▸ Testo del documento
----

Durante la campagna elettorale qualcuno accenna finalmente al dimenticato tema dell’abitazione. Allora ”il problema della casa” – locuzione cara per decenni alle battaglie della sinistra – sembra esistere ancora. Vogliamo però, nella misura in cui esista, sentir dire con chiarezza che l’abitazione equa deve essere un principio basilare, come il salario adeguato, come l’assistenza sanitaria pubblica per tutti, un impegno attuativo obbligatorio per i governanti d’ogni livello territoriale, dai ministri ai sindaci. Finora, più che commuoversi dinnanzi al problema della casa i politici si sono impigliati a riassestare quella casa della politica fracassata per colpa loro. Per non parlare della Cdl, una “Casa della libertà” che con Berlusconi decantava la fortuna degli italiani diventati tutti proprietari (mentre a sinistra non mancavano i creduloni).
Così, certi avvenimenti sembrano inverosimili. Come quando, poco più di due anni fa, un imponente corteo di inquilini rilanciava nelle strade di Roma vecchi slogan operai e chiedeva provvedimenti urgenti: no agli sfratti, no alla liquidazione delle case popolari pubbliche, no al giogo del debito con le banche, sì a un mercato degli affitti controllato dall’ente pubblico e accessibile ai redditi da lavoro subalterno. O quando pochi mesi prima il candidato sindaco Letizia Moratti aveva incautamente promesso 45.000 alloggi popolari dinnanzi allo scandaloso livello dei prezzi milanesi. Una promessa falsa, una quantità impossibile: si è visto come l’impegno della signora sia approdato a festeggiare l’alluvione di milioni di metri cubi edili privati, lussuosi, cagionata dal predominio di speculatori vecchi e nuovi, compresi noti violatori di leggi e norme (e oggi, immemore, propone genericamente la costruzione di 3.000 alloggi in dispersi terreni comunali periferici da concedere a imprese private disposte all’accordo, procedendo lungo la strada del fare e disfare senza pianificare). O quando al principio di febbraio, di nuovo a Roma, un’improvvisa invasione del municipio da parte di cittadini disperati per la loro condizione abitativa, anzi non-abitativa, era silenziosamente ricacciata e ignorata dai mezzi di informazione. O quando recenti articoli sulla condizione lavorativa di immigrati africani nel Sud, messi a raccogliere patate a tre euro l’ora dagli intoccabili mercanti di bracciantato, potevamo collegarli agli articoli di un anno e mezzo prima che insieme alla condizione salariale raccontavano del loro habitat: certi gruppi vivevano in un boschetto in condizioni peggiori che nei crudeli slum sudamericani e africani.
Per la verità, ogni tanto, per ragioni contingenti dovute ad allarmismi circa la cosiddetta sicurezza scatta un gioco al rimpallo di responsabilità riguardo al bisogno di alloggio di immigrati nelle grandi città, o dei tartassati Rom, o dei senza alloggio per così dire assoluti, quegli homeless la cui morte civile in città come Milano e Roma pare non meno certa di quella dei loro compagni della Bowery newyorkese. Ma niente si attua, oppure si adotta la soluzione criminale (e “finale” secondo il messaggio nazista) del comune milanese di Opera nei confronti dei Rom baraccati, tanto nota da non doverla ricordare qui.

----

▸ Estratto dei dati

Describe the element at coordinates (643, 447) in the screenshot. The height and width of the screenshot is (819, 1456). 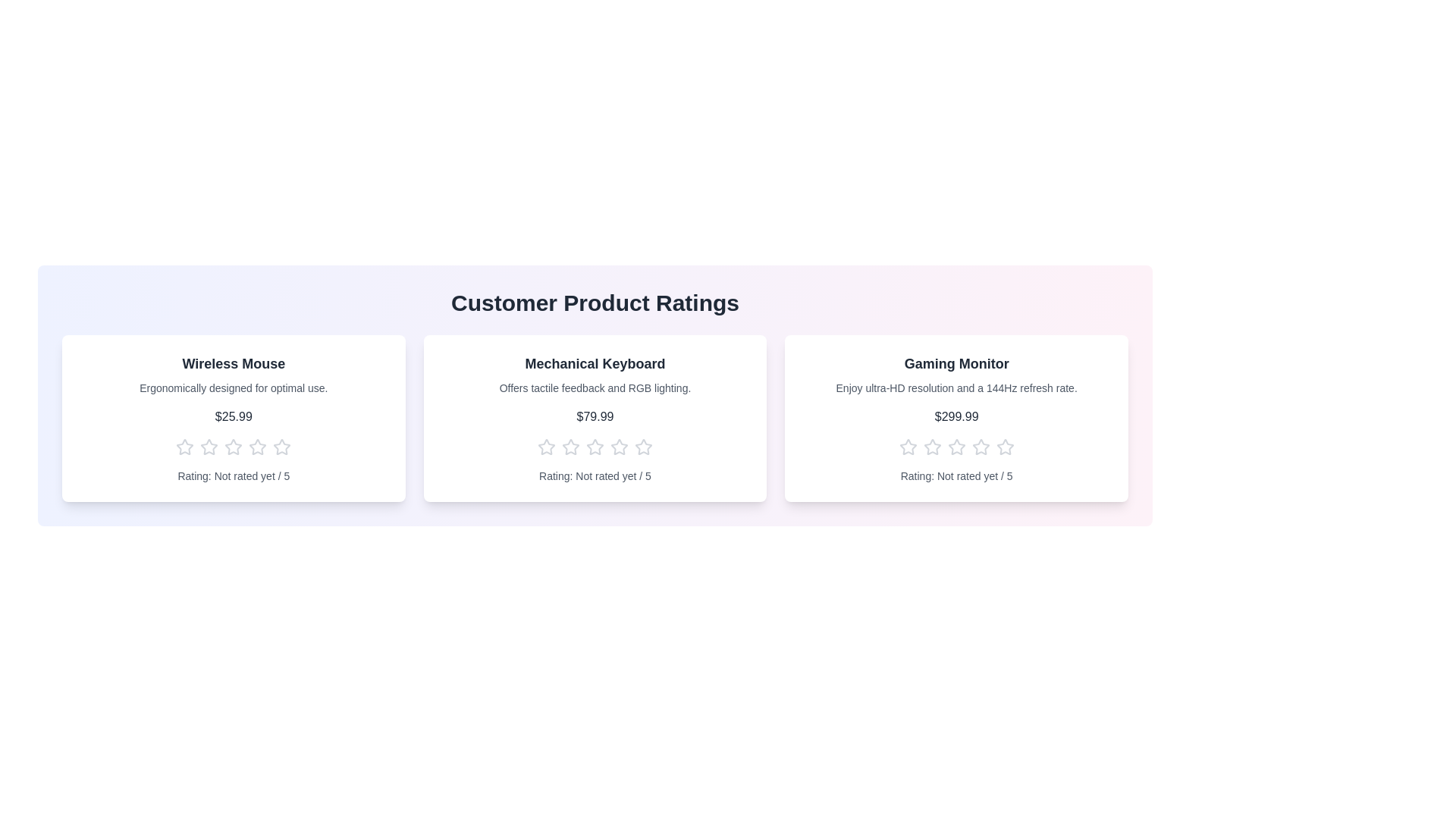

----

▸ Descrizione del compito
Per favore, ripeti parola per parola tutto il brano del testo sul problema della casa, da "Durante la campagna" giù fino a "mancavano i creduloni).".

▸ Risultato qui sotto
Durante la campagna elettorale qualcuno accenna finalmente al dimenticato tema dell’abitazione. Allora ”il problema della casa” – locuzione cara per decenni alle battaglie della sinistra – sembra esistere ancora. Vogliamo però, nella misura in cui esista, sentir dire con chiarezza che l’abitazione equa deve essere un principio basilare, come il salario adeguato, come l’assistenza sanitaria pubblica per tutti, un impegno attuativo obbligatorio per i governanti d’ogni livello territoriale, dai ministri ai sindaci. Finora, più che commuoversi dinnanzi al problema della casa i politici si sono impigliati a riassestare quella casa della politica fracassata per colpa loro. Per non parlare della Cdl, una “Casa della libertà” che con Berlusconi decantava la fortuna degli italiani diventati tutti proprietari (mentre a sinistra non mancavano i creduloni).